1. do_execve() in the kernel opens and reads the new binary
2. The binary handler (ELF loader for most Linux executables) parses the ELF headers
3. The current process's VMAs are torn down (mm_release(), anonymous pages freed)
4. New VMAs are created mapping the ELF segments (text, data, BSS)
5. The dynamic linker is mapped if the binary is dynamically linked
6. Execution begins at the entry point

After a successful execve(), there is no return — the old code is gone.

Zombie and Orphan Processes

When a process exits, its task_struct is not immediately freed. The process enters EXIT_ZOMBIE state: resources (memory, file descriptors) are released, but the task_struct remains, holding the exit status (exit_code) until the parent retrieves it via wait() or waitpid().
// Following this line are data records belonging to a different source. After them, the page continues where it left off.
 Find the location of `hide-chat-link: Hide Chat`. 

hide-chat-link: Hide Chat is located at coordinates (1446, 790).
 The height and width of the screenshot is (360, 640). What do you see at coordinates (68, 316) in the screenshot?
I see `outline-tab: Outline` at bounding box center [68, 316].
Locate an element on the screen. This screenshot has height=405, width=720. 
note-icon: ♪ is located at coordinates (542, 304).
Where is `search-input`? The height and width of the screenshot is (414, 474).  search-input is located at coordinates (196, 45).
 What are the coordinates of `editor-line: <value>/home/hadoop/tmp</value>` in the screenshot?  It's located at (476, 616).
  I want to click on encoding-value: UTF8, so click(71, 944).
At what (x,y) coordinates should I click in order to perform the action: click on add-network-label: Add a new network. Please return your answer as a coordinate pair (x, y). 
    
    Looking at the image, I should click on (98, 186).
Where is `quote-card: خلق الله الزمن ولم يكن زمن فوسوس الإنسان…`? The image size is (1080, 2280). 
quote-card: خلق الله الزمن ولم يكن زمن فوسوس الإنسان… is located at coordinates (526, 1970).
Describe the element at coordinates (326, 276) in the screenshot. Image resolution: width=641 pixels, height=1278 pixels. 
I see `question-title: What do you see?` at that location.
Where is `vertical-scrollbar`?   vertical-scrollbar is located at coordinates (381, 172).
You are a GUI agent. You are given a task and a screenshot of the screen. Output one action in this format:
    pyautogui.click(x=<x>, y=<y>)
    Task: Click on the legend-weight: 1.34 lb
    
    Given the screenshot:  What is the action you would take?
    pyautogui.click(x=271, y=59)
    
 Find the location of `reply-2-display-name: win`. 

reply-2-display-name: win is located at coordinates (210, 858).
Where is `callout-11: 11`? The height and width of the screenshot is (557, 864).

Why? The parent may need the exit status. The child's PID must remain valid until the parent has called wait(). Without this, a parent could call waitpid(child_pid, ...) and get the wrong result because the PID has been reused.

Zombies accumulate when parents do not call wait(). A process with thousands of zombie children will eventually exhaust the PID namespace. This is a real bug category in production systems — look for it when /proc/sys/kernel/pid_max is approached.

Orphan processes: if a parent exits before its children, those children become orphans. The kernel assigns them to the nearest subreaper (set via prctl(PR_SET_CHILD_SUBREAPER)), or to PID 1 (systemd/init). PID 1 calls wait() in a loop, reaping all orphaned zombies. This is one of init's fundamental responsibilities.

Process vs Thread in Linux: clone() Unification

Linux's implementation insight: a "thread" is just a process that shares certain resources with its parent. There is no separate kernel object for threads.

The clone() system call takes a flags argument that controls what is shared:

clone(CLONE_VM | CLONE_FILES | CLONE_FS | CLONE_SIGHAND | CLONE_THREAD, ...)

• CLONE_VM: share the mm_struct — same virtual address space → thread
• CLONE_FILES: share the file descriptor table
• CLONE_SIGHAND: share signal handlers
• CLONE_THREAD: put the new task in the same thread group (same tgid)

Without these flags — just clone() with no sharing — you get behavior similar to fork(): a new process with independent copies.

pthread_create() in glibc calls clone() with the appropriate flags. fork() calls clone() with minimal sharing flags. Both are the same kernel primitive.

Process State Reference Table

Key Takeaways

task_struct is the central data structure of the Linux kernel. Every scheduler decision, every signal delivery, every memory allocation, every file I/O — all of it ultimately reads from or writes to a task_struct.

The fork-exec model, inherited from Unix and optimized with Copy-on-Write, is why Unix-like systems are so efficient at process creation. The unification of processes and threads under clone() is why Linux's threading implementation is both simpler and more flexible than most alternatives. Understanding zombie processes is not just trivia — zombie accumulation is a real operational problem in production systems with bugs in signal handling or parent process management.

When you use ps, top, or htop, you are reading task_struct fields. When you use strace -p PID, the kernel is using ptrace() to set TASK_TRACED on the target's __state. Everything maps back to this structure.